# THE PROBLEM
Among the lines of the records below, copy those that hold the word "Select".

# INPUT RECORDS
****
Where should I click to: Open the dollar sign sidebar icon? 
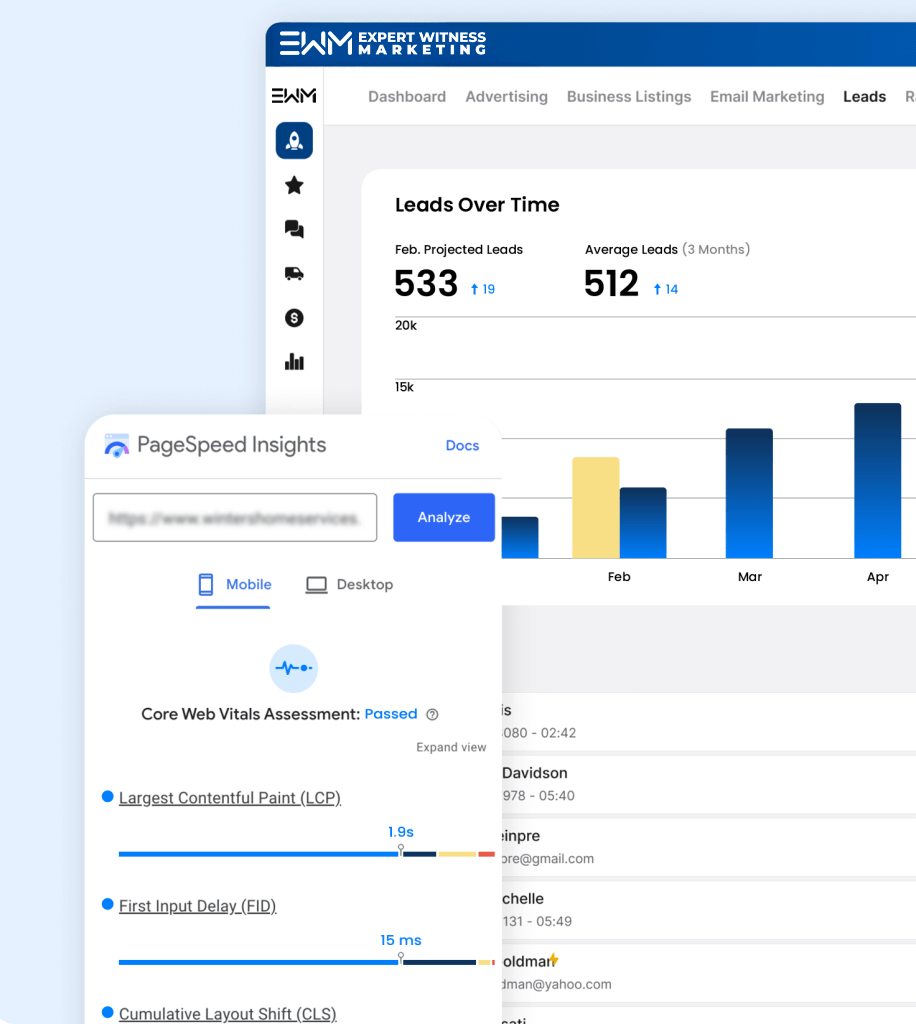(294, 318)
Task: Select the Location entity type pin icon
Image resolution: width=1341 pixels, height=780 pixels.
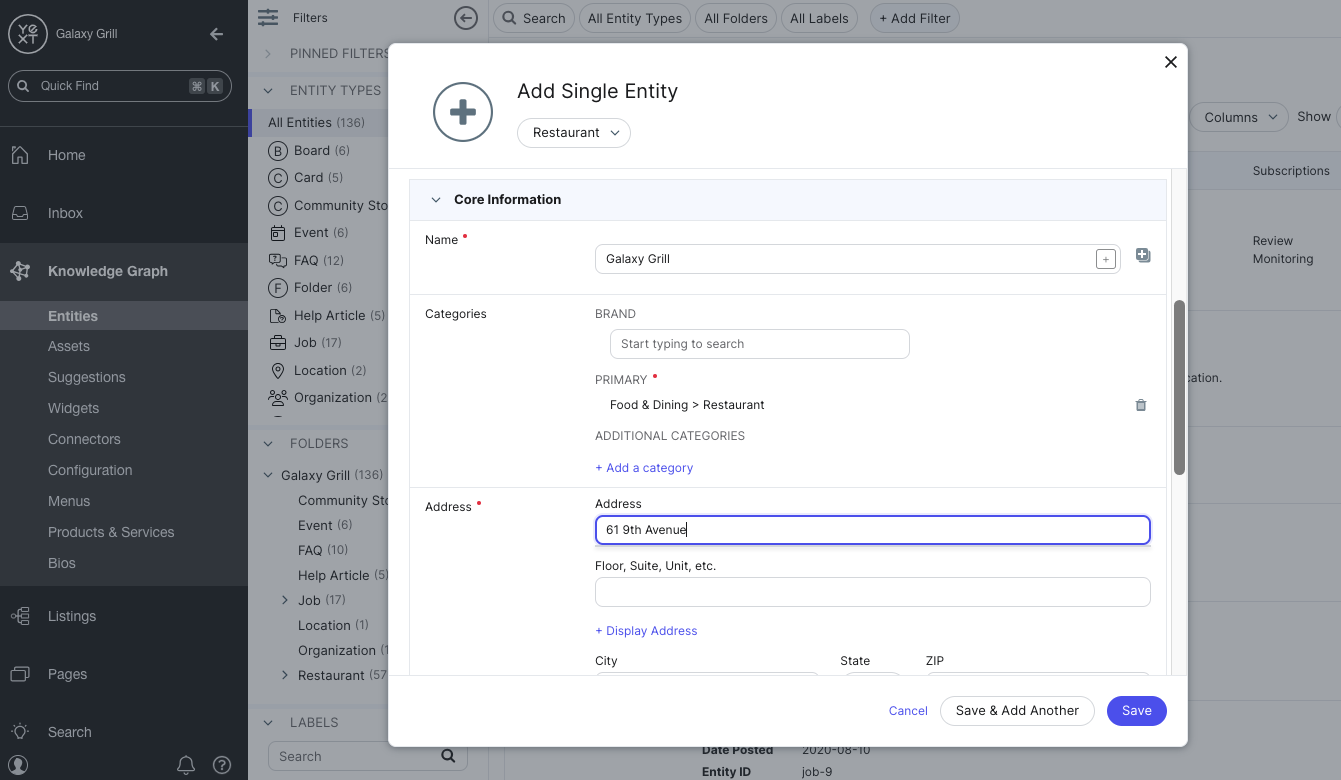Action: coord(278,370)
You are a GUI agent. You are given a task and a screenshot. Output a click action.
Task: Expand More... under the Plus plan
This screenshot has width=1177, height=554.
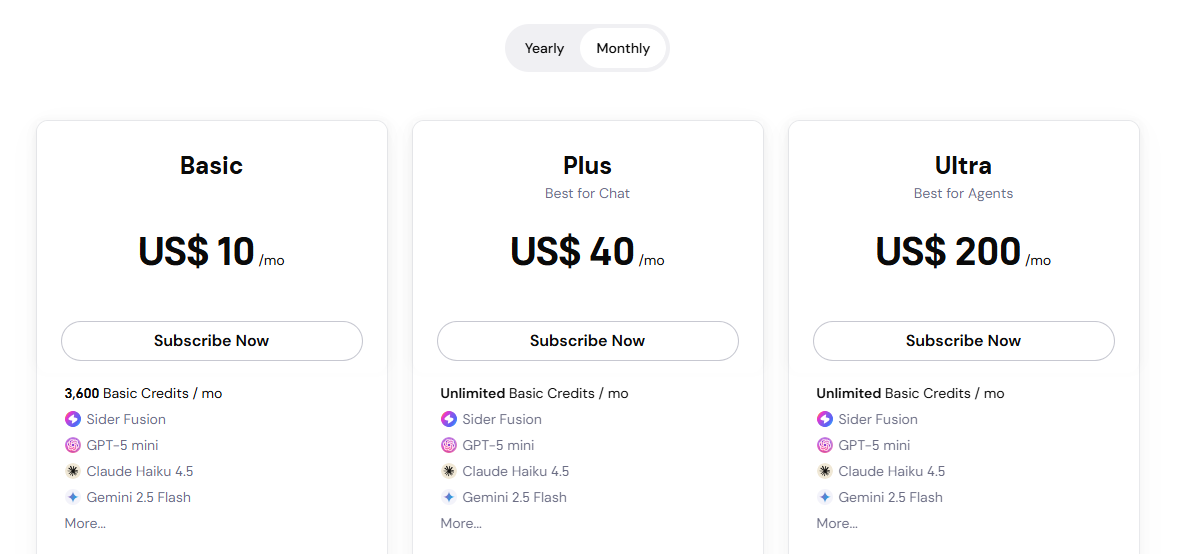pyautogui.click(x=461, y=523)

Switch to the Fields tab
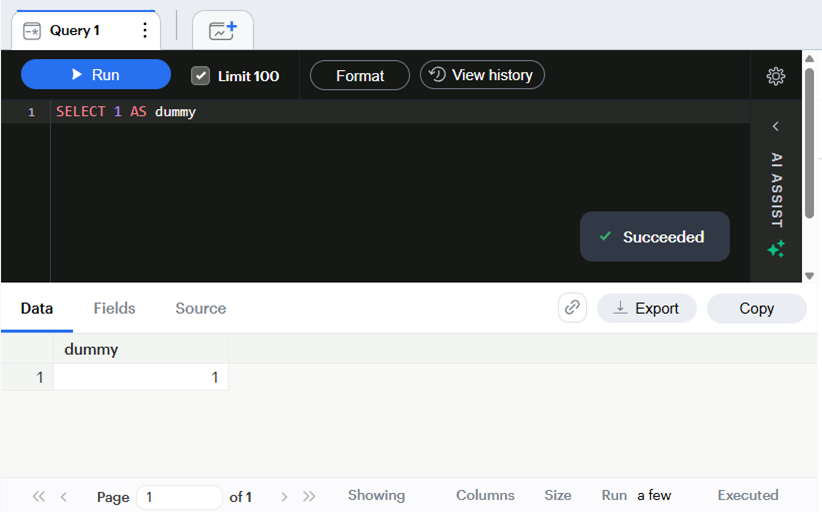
****
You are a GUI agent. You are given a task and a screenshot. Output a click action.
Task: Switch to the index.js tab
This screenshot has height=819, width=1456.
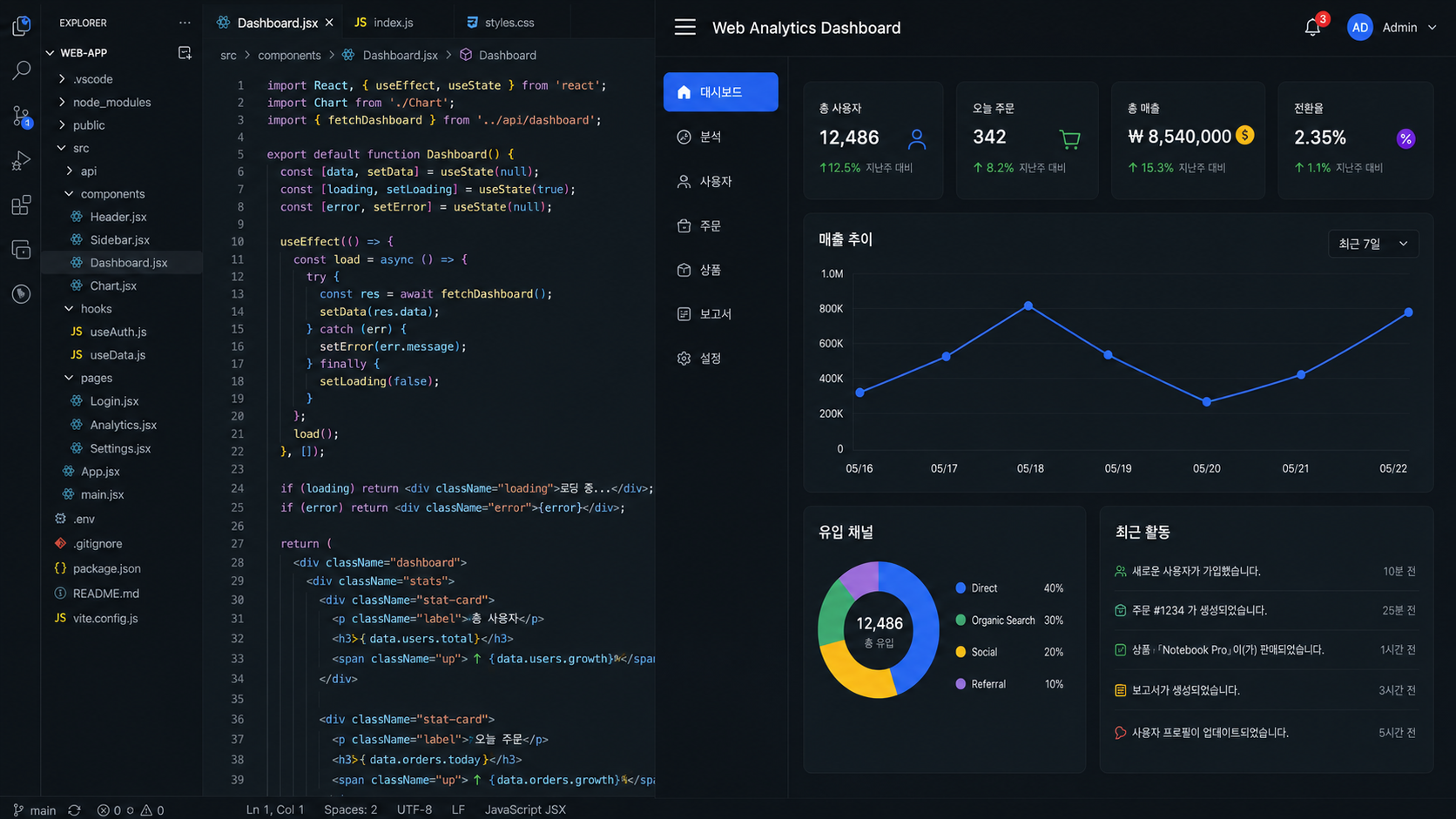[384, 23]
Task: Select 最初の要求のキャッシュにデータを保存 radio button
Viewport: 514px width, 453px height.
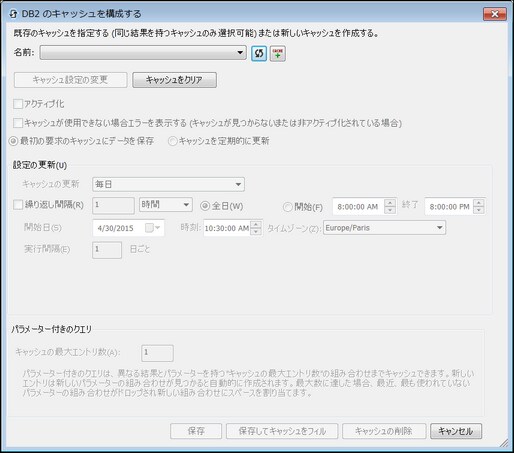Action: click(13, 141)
****
# EXPECTED ANSWER
Task: Select the Location entity type pin icon
Task: Select 最初の要求のキャッシュにデータを保存 radio button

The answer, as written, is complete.